O mestre Rufino trabalhava de pedreiro e formava equipa com mais 2 ou três ajudantes. Apesar de analfabeto, não receava pronunciar-se sobre qualquer assunto. Como fiquei órfão de pai, ele acarinhou-me ainda mais. Devo a ele algumas ideias que me acompanharam pela vida fora. Pelo menos aprendi a encarar de forma diferente algumas certezas inabaláveis.
O mestre gostava muito de cinema e quando eu era miúdo, chegava a pagar-me o bilhete para o acompanhar. Fazíamos mais de 4 km a pé até Sta Maria de Lamas, para ver os filmes de cobóiadas, capa e espada e bíblicos. Dizia que compreendia tudo mas queria-me ao seu lado para tirar alguma dúvida. O certo é que ele já percebia muitas expressões em inglês. No final, vínhamos ainda pela tasca da “Viúva-alegre”, para comer uma “laroca” de bacalhau. Que belas essas tardes de cinema!
Um dia, em 1955 ou 1956, o mestre Rufino voltou a convidar-me para ir ao cinema mas, como em Lourosa se fazia uma importante procissão ao Calvário, quando lá passámos, disse-me:
- Hoje é Domingo de Ramos. Vamos ficar por aqui para vermos um espectáculo de categoria. Como não sei ler, dou-lhe mais valor e tenho que o aproveitar. Para mim isto é tudo um teatro.

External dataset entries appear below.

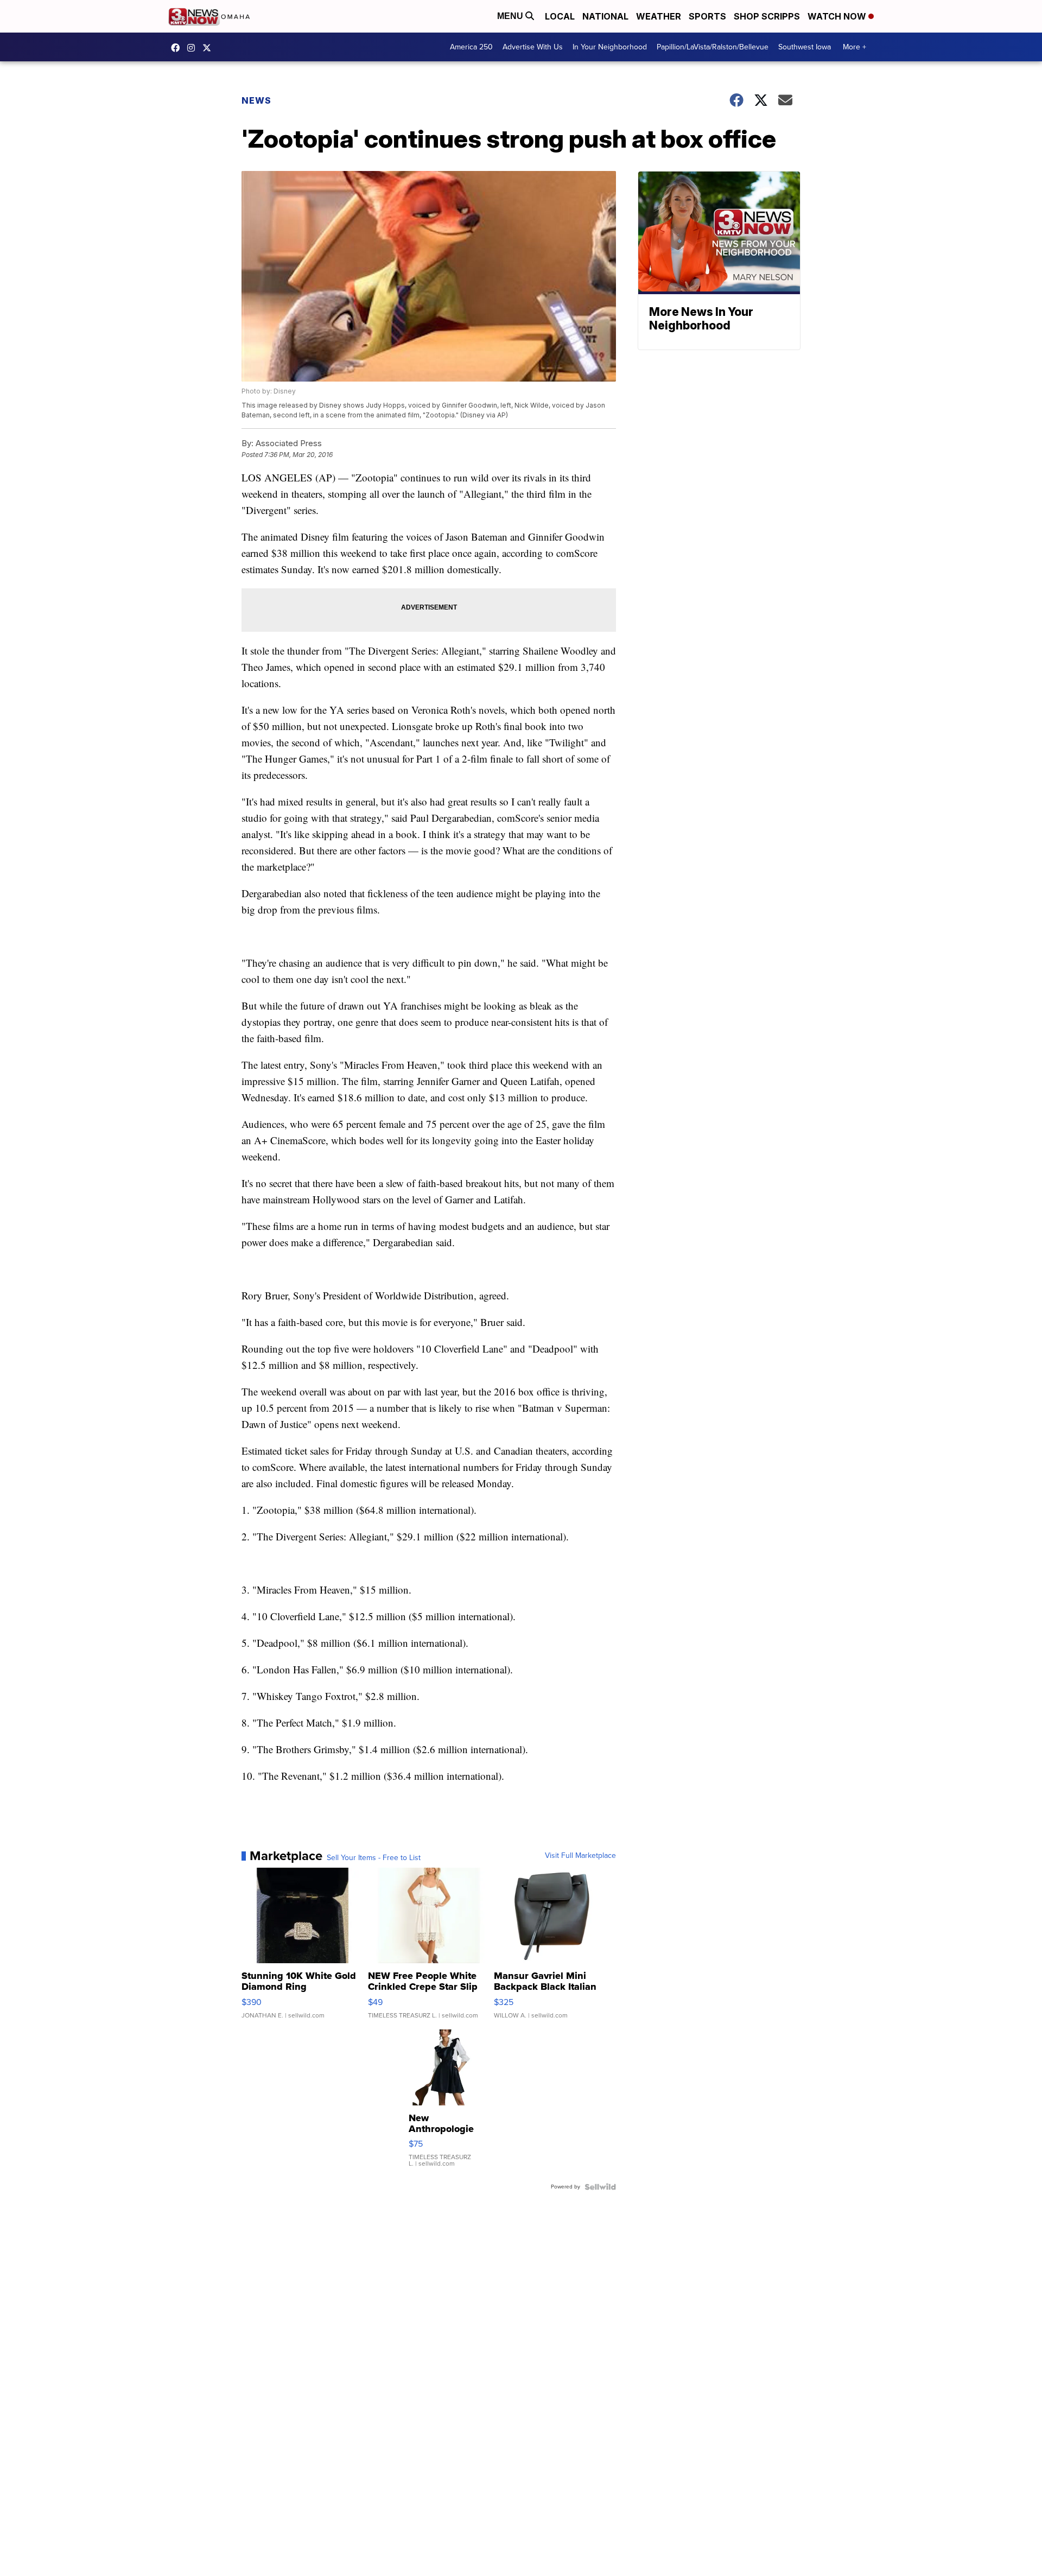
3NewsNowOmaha (209, 47)
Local (560, 16)
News (256, 100)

Terminadas as primeiras cerimónias dentro da igreja, a procissão saiu para a direita em direcção ao Calvário. O andor com o Senhor dos Passos seguia logo atrás dos padres e demais intervenientes nas cerimónias. O tempo nublado, bem como a cor predominante roxa dos paramentos religiosos, ajudavam muito a salientar um aspecto geral escuro, pesado e triste, condizente com as celebrações em causa.
No cruzamento da estrada de Lamas, coincidindo com a esquina do cemitério e o início da subida para o calvário, havia uma pequena capela, a habitual moradia do Senhor dos Passos. Logo ali na sua frente foi colocado um pequeno estrado com um púlpito para a primeira grande intervenção do pregador, fora da igreja.
Ali se juntava a multidão que o escutava atentamente. Intervinha também uma freira capuchinha, que imitava a Sta. Verónica com gritos pungentes, jurando o seu amor a Jesus e pedindo em troca o seu sofrimento. A dada altura, coincidindo com a aproximação dos andores da virgem Maria e de Maria Madalena, vindos da viela ao lado do Café Central, o discurso do pregador ia subindo de tom, num evidente e estruturado apelo emocional:
- Reparai naquela mãe que vê o seu único e querido filho, apesar de inocente, chicoteado, rasgado de feridas e todo ensanguentado.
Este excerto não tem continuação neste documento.